Natürlich hat das was mit dem Elternhaus zun tun, dass man gewisse Grundsätze mitbekommt. Ich habe so mit 25, 26 Jahren mit der Suche nach dem richtigen Leben angefangen. Ich bin überzeugt davon, dass das auch etwas damit zu tun hat, dass ich hier als Türke aufgewachsen bin. Dann erlebt man Unterschiede, im Verhalten, in den Urteilen, und man fragt sich: Ja, was ist denn nun richtig? Und dann fängt man an zu suchen und stellt fest, dass das mit Nationalität nichts zu tun hat. Dass es Wahrheiten gibt, die generell gültig sind. Und man begreift, dass solche Wahrheiten oder Grundregeln nichts Einengendes, sondern etwas Befreiendes sind.

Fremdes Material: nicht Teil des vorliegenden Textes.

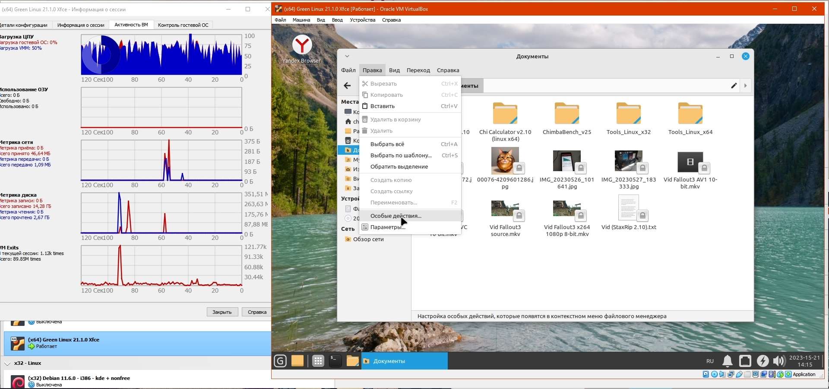Select Параметры… menu entry
Image resolution: width=829 pixels, height=389 pixels.
coord(387,227)
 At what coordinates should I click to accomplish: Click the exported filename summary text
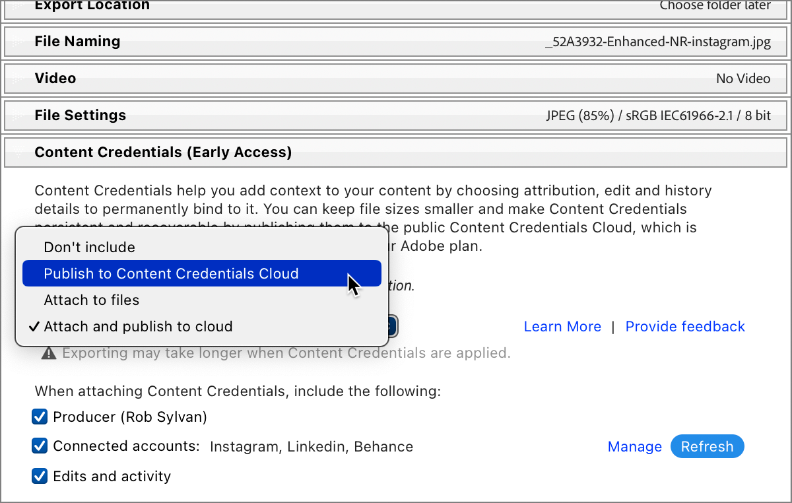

Haben Sie auch aus Ihrer zweimaligen Rückkehr gelernt?

Ja, vor allem, dass es in Wahrheit kein Zurück gibt. Ich fand es schade, das ich in der Türkei kein Zuhause gefunden habe. Aber da kann man nichts machen. Wenn du aus einem Land kommst, wo du gelernt hast, dass schwarz schwarz ist, dann fällt es dir schwer, in einem Land zu leben, wo man es dir als grau verkaufen will. Das Positive ist: Ich hatte Fragen, ich habe gerätselt, was ich tun soll, und ich habe die Antworten gefunden. Deswegen bin ich ein glücklicherer, kompletterer, ausgeglichenerer Mensch als vorher.

Ein positives Resümee.

Die letzten zwei Jahre waren ziemlich anstrengend, aber ich bin froh, dass ich diese Erfahrung gemacht habe, und anders hätte ich sie nicht machen können. Ich habe gelernt, dass Vielfalt etwas ganz Positives ist. Ich habe auch begriffen, dass die Art und Weise, wie Menschen sind, viel weniger mit ihrer Nationalität als mit den Voraussetzungen zu tun hat, unter denen sie leben. Und ich habe gelernt, mit meiner eigenen Position als Deutschtürke vollkommen zufrieden zu sein. Das, was immer als „dazwischen sein“ beschrieben wird, das hat für mich absolut nichts Negatives mehr. Es ist etwas Ganzes – ein eigener Ort. Ich bin Deutschtürke – in genau dieser Reihenfolge. Und Berliner für immer.

Welche Pläne haben Sie nun?

Ich habe mit einem Freund zusammen angefangen, ein Album aufzunehmen. Demnächst kommt die erste Single mit Video.